Zeolitic imidazolate framework-based nanoparticles for the cascade enhancement of cancer chemodynamic therapy by targeting glutamine metabolism.

The reprogrammed amino acid metabolism maintains the powerful antioxidant defense and DNA damage repair capacity of cancer cells, which could promote their escape from reactive oxygen species (ROS)-induced damage and inevitably diminish the efficacy of ROS-based therapies. Herein, we propose a strategy to enhance the effect of chemodynamic therapy (CDT) via glutaminolysis-targeted inhibition for cancer cells dependent on abnormal glutamine metabolism. To screen optimum drugs targeting glutamine metabolism, transcriptomic analysis is performed to identify predictive biomarkers.
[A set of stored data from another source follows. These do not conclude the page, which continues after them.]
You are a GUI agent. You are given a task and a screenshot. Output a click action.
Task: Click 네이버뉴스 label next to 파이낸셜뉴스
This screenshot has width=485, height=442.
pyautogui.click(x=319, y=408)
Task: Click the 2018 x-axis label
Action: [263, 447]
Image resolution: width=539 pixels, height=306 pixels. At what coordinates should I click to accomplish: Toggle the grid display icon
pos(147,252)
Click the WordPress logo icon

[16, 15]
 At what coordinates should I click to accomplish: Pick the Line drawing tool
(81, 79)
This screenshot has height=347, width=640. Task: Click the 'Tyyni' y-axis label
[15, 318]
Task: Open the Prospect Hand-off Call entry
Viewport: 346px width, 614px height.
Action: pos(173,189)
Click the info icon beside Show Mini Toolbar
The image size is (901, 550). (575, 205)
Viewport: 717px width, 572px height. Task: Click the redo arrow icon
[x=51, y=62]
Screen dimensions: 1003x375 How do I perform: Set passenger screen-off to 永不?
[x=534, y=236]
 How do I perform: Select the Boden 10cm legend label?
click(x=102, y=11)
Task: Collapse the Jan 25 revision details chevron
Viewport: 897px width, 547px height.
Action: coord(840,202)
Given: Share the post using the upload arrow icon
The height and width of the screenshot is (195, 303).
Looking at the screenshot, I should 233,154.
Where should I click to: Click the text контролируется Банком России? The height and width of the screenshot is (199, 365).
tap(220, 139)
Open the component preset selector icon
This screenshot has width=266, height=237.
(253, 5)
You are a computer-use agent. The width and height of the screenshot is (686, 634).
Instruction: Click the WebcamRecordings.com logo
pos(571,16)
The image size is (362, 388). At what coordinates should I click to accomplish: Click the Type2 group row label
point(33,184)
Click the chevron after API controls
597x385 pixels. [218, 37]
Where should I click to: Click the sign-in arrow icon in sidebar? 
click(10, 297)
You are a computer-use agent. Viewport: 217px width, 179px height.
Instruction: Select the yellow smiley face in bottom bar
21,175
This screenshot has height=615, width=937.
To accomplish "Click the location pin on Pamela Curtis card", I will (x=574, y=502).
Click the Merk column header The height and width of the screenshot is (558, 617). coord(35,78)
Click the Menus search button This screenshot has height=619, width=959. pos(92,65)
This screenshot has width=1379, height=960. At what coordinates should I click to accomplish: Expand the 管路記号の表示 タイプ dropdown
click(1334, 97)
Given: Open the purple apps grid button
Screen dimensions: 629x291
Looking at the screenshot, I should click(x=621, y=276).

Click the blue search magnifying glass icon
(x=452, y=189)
Eventually, telaglenastat (CB-839) is used to block mitochondrial glutaminase 1 (GLS 1) in basal-like breast cancer and loaded into the developed iron-doped zeolitic imidazolate frameworks (ZIF(Fe) NPs) to form ZIF(Fe)&CB nanoparticles, which are able to co-deliver Fe 2+ and CB-839 into the tumor. CB-839 induced-glutaminolysis inhibition not only reduces intracellular antioxidants (glutathione, taurine) to amplify Fe 2+ -induced oxidative stress, but also decreases nucleotide pools ( e.g. , adenosine, dihydroorotate) to incur the deficiency of building blocks for DNA damage repair, thereby promoting the cell-killing effect of CDT. In vivo assessments further confirm the enhanced anticancer performance and good biocompatibility of ZIF(Fe)&CB nanoparticles. This study provides a promising strategy for the development and improvement of ROS-based anticancer nanosystems.